Kymera is seeking a Lead Statistician to spearhead statistical efforts for a clinical program and contribute to the development of medicines that address critical health problems.
Requirements
- Advanced degree in Statistics or related field with minimum 6 years of clinical trial experience in a biotechnology or pharma company.
- Extensive knowledge of statistical methods for clinical trials and deep familiarity with FDA, EMA, and ICH guidelines.
- Expertise in SAS required; R or Python is advantageous.
- Experience with trial design software such as EAST or nQuery.
Responsibilities
- Act as the lead statistician of a clinical program, leading statistical efforts and representing biometrics functions on program teams.
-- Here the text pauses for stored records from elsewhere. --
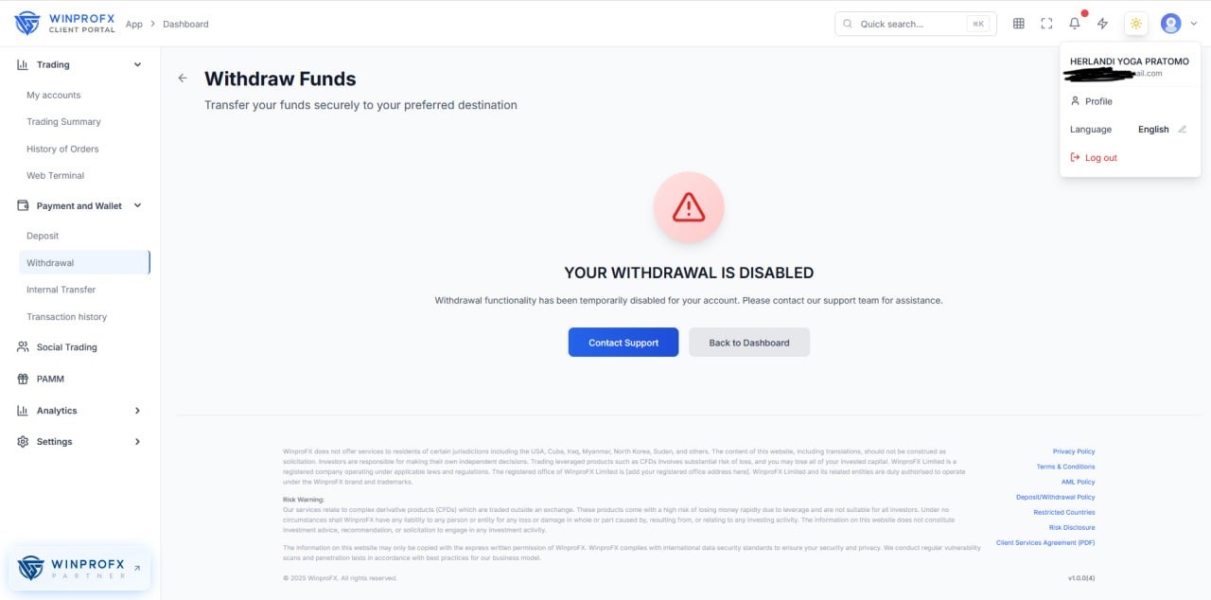Collapse the Payment and Wallet section
Image resolution: width=1211 pixels, height=600 pixels.
coord(137,206)
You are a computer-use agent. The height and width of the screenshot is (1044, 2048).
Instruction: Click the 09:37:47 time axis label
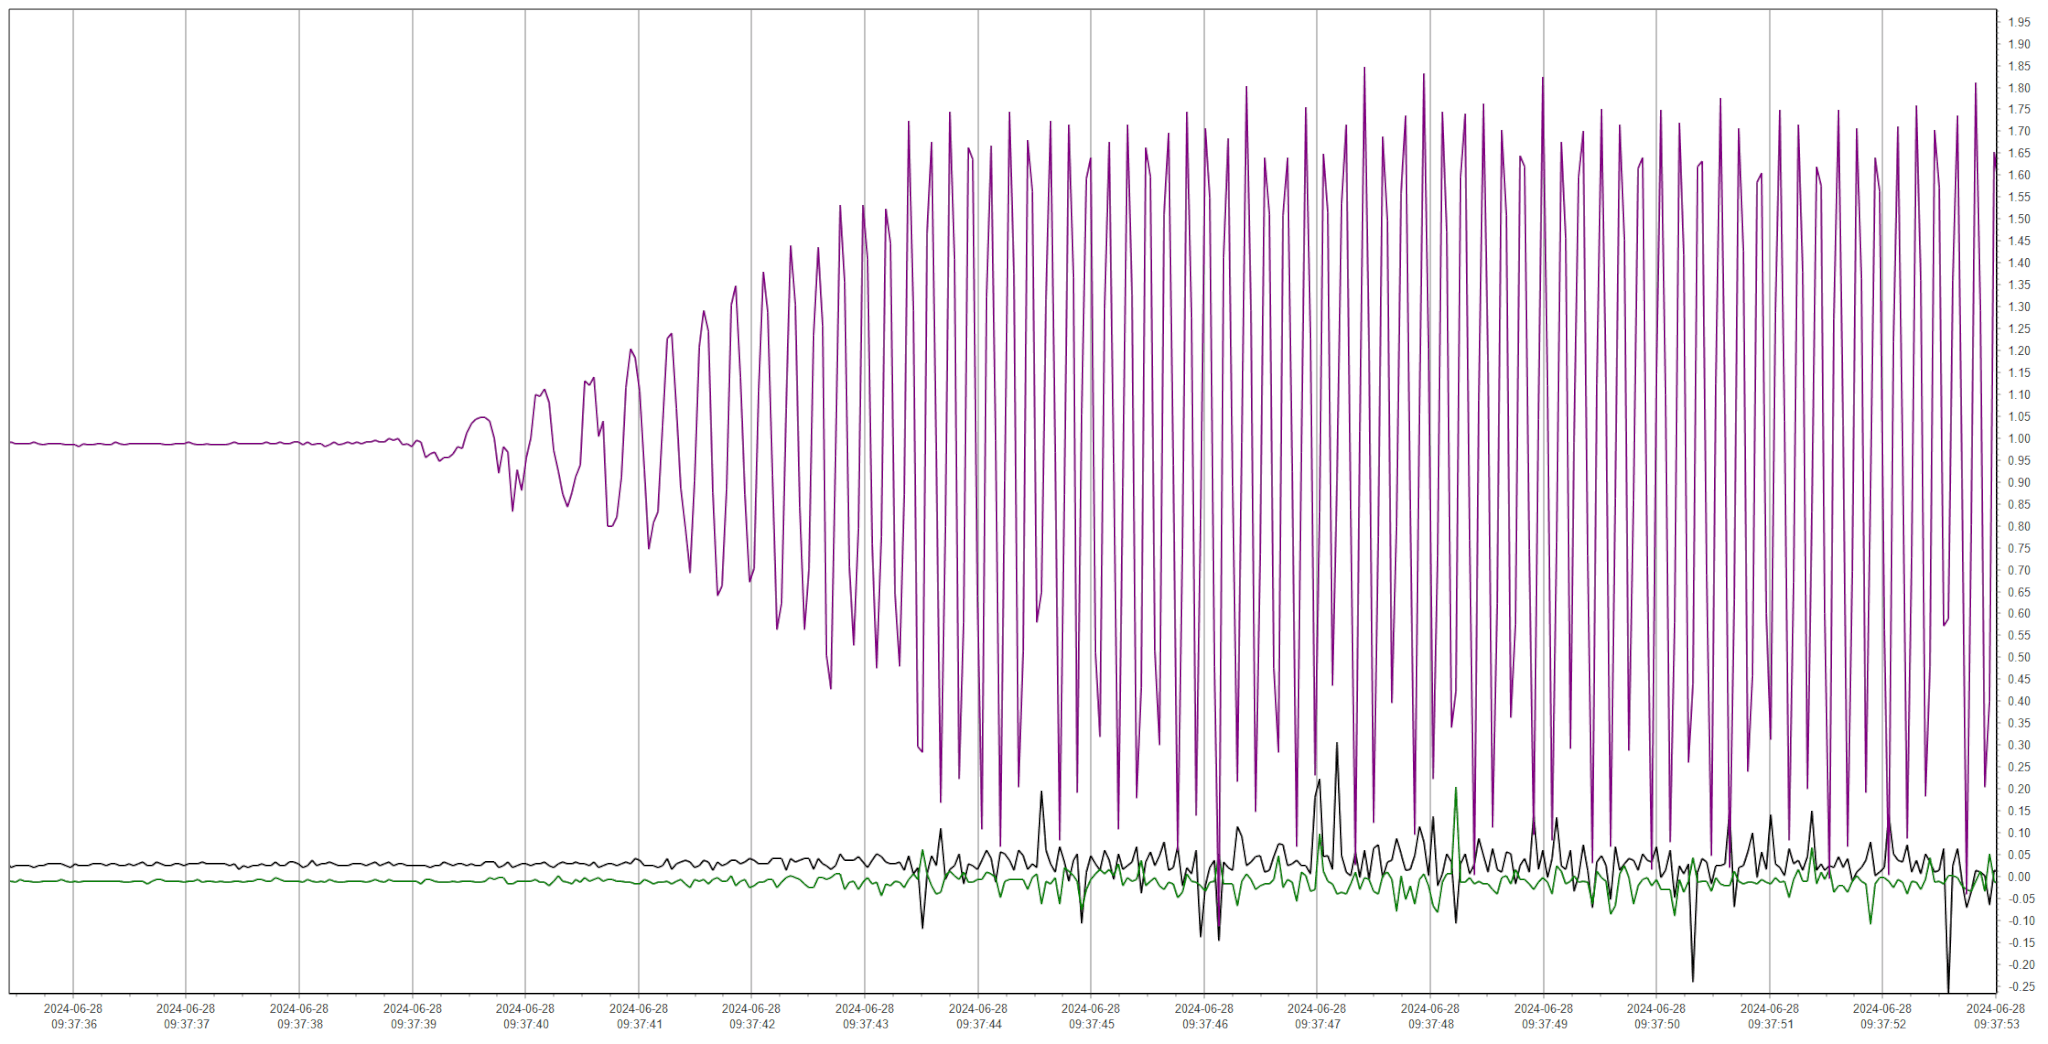1316,1017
- Contribute to the development of clinical protocols by authoring the statistical methods section and reviewing other sections for statistical accuracy.
- Develop and review statistical analysis plans for individual studies and integrated summaries of safety/efficacy (ISS/ISE).
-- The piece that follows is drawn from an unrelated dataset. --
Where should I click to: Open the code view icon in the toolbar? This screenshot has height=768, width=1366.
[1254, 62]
- Provide statistical input during CRF design to ensure alignment with study objectives and analyze requirements.
- Oversee and quality control results from statistical programmers or CROs.
- Contribute to clinical study reports by authoring statistical sections and interpreting study results.
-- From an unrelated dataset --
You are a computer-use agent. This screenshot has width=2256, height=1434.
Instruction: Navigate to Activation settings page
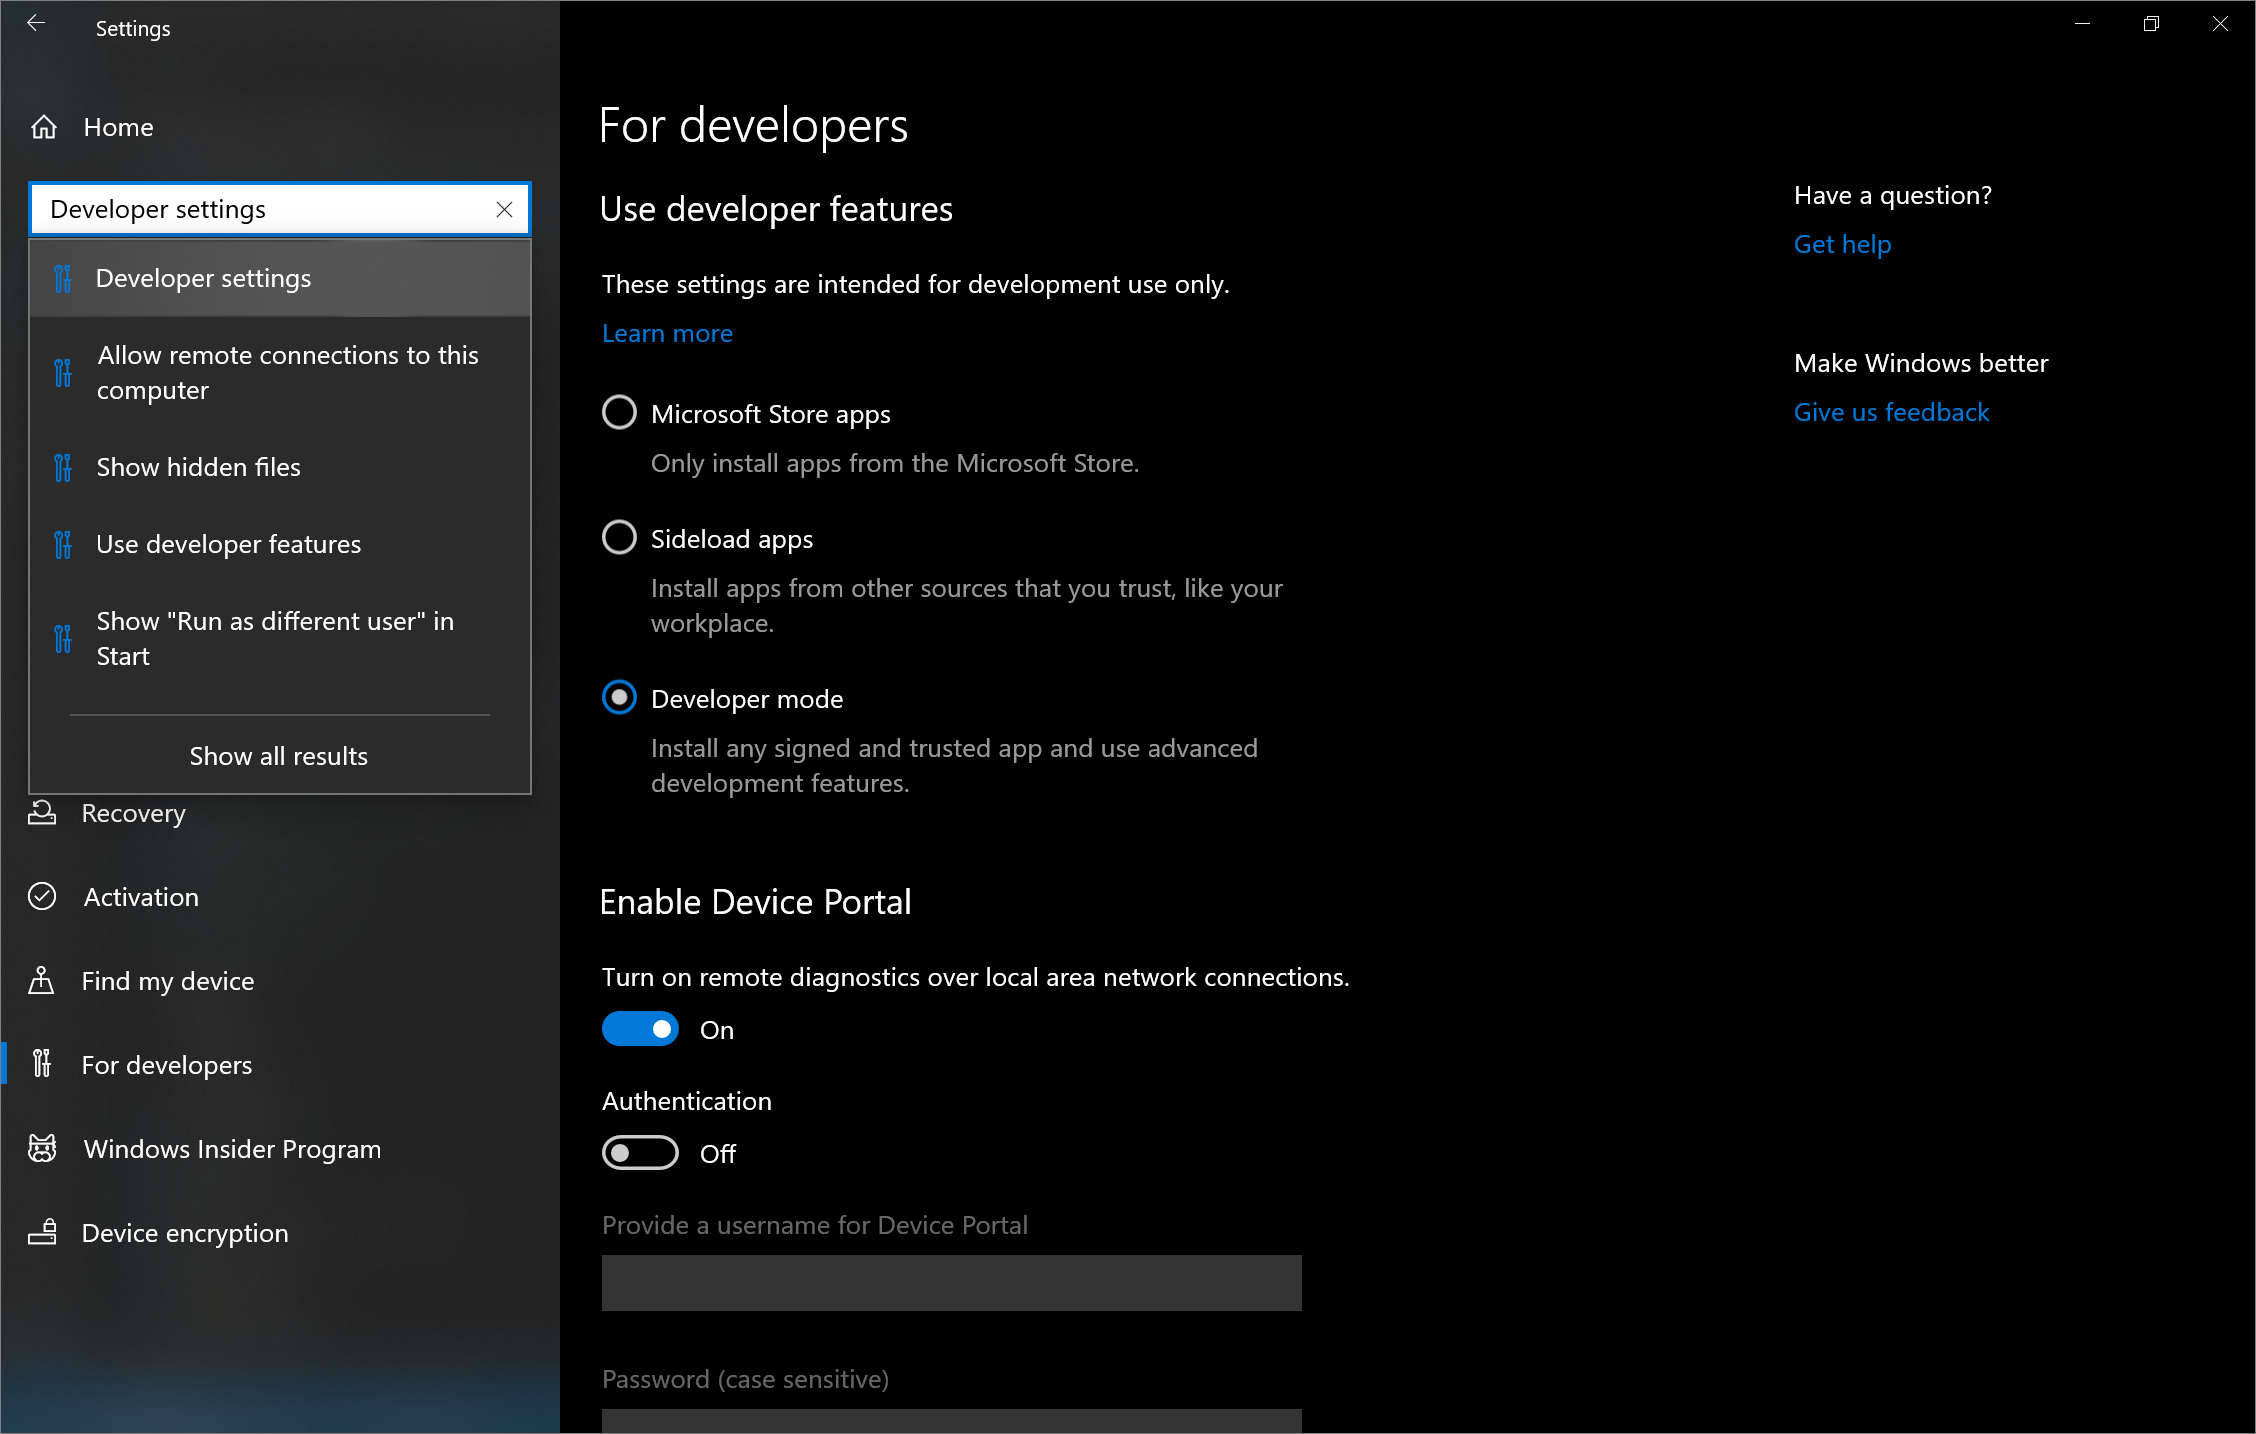coord(141,896)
- Support the preparation of scientific publications and presentations.
Other
- Strong communication skills necessary for effective collaboration with cross-functional teams.
- Ability to communicate statistics to non-statisticians effectively; influence and ensure adoption of robust statistical methods.
- Exceptional ability to manage multiple priorities in a fast-paced environment.
- A strong passion for innovation in Biostatistics and continuous improvement in processes.
- Strong analytical and problem-solving abilities.
- Positive attitude and a collaborative spirit.
- Advanced degree in Statistics or related field with minimum 6 years of clinical trial experience in a biotechnology or pharma company.